Many aspects of our research address carbon-rich materials for the emerging field of organic electronics, and a primary aim of this program is the development of new synthetic methods for the realization of these materials.  Our synthetic methods allow us to prepare a range of compounds designed to serve as the active components in optical or semiconductor devices. With slight modifications, these methods also allow a controlled, step-wise synthesis of conjugated “molecular wires” and macrocycles with defined structure.  Finally, our efforts are also directed to the synthesis of molecular carbon allotropes and carbon-rich, nanometer-sized structures.

It is often true that the performance of a material is intimately linked to its order in the solid state.  To this end, we also explore self-assembly processes, where supramolecular structures can be constructed from small building blocks. All of these new materials promise to provide new avenues of fundamental discovery at the interface of organic synthesis and materials science.

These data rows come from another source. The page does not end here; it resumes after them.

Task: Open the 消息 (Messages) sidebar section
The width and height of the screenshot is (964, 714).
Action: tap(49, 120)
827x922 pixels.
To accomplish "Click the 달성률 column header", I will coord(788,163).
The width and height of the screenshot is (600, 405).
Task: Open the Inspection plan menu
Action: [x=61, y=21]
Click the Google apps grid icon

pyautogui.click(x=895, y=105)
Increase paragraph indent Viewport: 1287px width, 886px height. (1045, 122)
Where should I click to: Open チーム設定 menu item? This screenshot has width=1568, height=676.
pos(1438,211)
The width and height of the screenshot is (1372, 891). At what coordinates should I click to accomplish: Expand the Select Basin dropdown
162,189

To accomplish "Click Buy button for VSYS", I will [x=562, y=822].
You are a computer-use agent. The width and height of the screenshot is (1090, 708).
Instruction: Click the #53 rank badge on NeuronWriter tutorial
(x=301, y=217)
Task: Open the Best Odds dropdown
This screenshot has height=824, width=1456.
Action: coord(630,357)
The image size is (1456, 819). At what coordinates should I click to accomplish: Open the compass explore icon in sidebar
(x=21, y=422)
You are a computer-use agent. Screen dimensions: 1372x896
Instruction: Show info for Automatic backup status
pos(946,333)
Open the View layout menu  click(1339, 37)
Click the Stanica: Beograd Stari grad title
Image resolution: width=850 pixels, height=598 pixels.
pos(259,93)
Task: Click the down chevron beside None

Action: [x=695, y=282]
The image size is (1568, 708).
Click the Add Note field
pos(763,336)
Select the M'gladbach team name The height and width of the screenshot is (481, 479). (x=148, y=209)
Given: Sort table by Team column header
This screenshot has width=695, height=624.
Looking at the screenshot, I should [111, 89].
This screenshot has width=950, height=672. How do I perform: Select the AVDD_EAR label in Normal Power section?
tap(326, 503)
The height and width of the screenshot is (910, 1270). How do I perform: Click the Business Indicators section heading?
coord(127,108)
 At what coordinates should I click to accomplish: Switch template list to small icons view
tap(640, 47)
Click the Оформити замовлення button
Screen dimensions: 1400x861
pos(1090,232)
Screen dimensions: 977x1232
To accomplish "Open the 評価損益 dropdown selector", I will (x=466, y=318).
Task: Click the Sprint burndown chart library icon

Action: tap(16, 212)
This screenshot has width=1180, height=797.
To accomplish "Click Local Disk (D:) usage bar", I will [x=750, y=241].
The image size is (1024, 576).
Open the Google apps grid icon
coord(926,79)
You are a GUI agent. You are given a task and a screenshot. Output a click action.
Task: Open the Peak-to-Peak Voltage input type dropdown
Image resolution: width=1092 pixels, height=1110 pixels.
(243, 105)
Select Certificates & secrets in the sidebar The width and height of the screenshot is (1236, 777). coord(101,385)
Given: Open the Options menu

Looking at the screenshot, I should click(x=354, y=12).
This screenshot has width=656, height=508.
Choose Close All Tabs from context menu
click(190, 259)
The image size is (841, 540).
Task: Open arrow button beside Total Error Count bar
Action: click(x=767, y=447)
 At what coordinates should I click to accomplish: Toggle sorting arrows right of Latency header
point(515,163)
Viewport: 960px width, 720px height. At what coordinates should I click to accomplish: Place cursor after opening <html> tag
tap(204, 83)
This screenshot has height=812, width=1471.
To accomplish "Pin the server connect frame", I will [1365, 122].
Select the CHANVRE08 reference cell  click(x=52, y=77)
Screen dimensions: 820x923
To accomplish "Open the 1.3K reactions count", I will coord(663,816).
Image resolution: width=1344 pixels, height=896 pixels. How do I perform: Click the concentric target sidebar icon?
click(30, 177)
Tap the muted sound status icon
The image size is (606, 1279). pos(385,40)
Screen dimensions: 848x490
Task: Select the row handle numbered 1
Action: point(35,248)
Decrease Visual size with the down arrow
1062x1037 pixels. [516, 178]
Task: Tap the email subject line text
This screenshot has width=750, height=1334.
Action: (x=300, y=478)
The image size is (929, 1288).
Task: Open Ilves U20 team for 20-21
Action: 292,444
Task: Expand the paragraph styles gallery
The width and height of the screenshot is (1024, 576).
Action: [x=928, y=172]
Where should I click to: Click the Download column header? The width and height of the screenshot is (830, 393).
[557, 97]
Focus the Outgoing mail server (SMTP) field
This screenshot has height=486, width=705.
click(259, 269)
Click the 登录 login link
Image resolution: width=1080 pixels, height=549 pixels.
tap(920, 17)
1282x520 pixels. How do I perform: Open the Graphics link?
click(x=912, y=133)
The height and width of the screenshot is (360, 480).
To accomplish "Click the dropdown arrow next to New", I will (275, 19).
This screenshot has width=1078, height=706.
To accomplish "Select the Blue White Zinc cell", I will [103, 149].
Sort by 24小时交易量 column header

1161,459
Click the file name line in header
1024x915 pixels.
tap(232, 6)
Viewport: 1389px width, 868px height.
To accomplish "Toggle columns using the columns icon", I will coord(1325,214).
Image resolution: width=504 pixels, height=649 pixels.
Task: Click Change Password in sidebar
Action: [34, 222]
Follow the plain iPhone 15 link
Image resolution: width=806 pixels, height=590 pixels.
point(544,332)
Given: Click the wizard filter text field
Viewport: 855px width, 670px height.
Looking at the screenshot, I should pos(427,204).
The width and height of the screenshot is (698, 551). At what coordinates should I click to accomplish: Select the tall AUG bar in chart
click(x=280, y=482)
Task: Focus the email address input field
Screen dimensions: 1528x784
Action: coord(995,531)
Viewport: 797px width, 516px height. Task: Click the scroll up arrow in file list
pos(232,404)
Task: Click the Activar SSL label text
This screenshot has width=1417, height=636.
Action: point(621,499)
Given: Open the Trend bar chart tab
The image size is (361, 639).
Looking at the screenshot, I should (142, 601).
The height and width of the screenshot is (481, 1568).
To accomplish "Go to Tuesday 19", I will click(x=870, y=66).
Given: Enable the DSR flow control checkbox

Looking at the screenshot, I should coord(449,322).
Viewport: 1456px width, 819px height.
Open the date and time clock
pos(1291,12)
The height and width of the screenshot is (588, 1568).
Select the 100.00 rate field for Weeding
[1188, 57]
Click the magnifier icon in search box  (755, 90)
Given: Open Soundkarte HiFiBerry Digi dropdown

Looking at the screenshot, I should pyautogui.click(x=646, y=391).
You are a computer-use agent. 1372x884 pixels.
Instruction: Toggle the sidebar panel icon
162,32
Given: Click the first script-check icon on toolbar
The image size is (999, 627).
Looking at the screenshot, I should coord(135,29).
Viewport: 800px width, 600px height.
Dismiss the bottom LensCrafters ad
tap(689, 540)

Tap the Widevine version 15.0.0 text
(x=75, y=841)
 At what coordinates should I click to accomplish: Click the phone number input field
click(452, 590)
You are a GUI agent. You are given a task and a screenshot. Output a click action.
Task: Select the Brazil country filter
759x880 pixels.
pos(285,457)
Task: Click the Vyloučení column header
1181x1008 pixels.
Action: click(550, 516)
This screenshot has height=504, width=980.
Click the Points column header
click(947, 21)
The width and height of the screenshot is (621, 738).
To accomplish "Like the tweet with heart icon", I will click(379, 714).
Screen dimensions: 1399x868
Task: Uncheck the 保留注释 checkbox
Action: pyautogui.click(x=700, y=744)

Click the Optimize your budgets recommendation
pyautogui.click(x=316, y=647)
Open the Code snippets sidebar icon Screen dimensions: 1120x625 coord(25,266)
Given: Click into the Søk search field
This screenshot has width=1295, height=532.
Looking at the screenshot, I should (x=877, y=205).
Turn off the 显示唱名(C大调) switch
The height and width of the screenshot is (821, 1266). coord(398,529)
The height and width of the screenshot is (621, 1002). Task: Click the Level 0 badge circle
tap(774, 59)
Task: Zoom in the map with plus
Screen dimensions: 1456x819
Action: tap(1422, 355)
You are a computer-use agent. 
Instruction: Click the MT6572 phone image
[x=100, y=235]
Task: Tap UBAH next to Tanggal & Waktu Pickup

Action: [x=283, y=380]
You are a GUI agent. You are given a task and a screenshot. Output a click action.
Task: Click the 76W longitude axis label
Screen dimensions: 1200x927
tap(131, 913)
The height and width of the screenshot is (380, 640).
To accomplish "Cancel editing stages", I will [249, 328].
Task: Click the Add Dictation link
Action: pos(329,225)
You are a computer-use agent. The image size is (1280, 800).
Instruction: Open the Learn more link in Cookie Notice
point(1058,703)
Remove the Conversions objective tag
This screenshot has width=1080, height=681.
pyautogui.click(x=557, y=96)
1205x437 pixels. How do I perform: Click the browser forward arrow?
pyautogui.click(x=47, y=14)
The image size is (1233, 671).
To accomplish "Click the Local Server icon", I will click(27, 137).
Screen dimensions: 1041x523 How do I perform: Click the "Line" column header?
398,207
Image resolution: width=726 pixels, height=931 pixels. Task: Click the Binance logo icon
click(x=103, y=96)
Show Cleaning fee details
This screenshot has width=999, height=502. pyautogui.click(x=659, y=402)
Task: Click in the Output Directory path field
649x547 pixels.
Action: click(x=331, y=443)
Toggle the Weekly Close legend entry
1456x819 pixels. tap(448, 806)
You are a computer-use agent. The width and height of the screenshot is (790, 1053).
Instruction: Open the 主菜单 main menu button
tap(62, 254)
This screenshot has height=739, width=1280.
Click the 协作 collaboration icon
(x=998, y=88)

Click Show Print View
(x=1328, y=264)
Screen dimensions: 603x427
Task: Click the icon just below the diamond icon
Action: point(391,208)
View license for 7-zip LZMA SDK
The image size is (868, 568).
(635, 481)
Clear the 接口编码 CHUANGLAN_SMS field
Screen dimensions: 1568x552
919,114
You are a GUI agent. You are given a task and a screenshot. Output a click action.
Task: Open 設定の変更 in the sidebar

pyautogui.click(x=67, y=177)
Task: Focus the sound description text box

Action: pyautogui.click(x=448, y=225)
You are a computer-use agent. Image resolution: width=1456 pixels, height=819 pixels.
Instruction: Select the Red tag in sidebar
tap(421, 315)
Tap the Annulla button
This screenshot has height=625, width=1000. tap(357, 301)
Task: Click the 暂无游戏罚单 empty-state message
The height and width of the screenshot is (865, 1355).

An interesting twist to our program in carbon-rich materials has directed investigations to naturally occurring, conjugated structures.  One objective of our work in this area involves the use of small molecules to understand the supramolecular behavior of asphaltenes, the heaviest parts of the Alberta oil sands (and also of crude oil).  An alternate direction targets the synthesis of polyyne natural products, which are found naturally in sources as common as garden vegetables (e.g., carrots) and as obscure as bacterial cultures; these polyyne natural products feature a wide range of useful biological properties.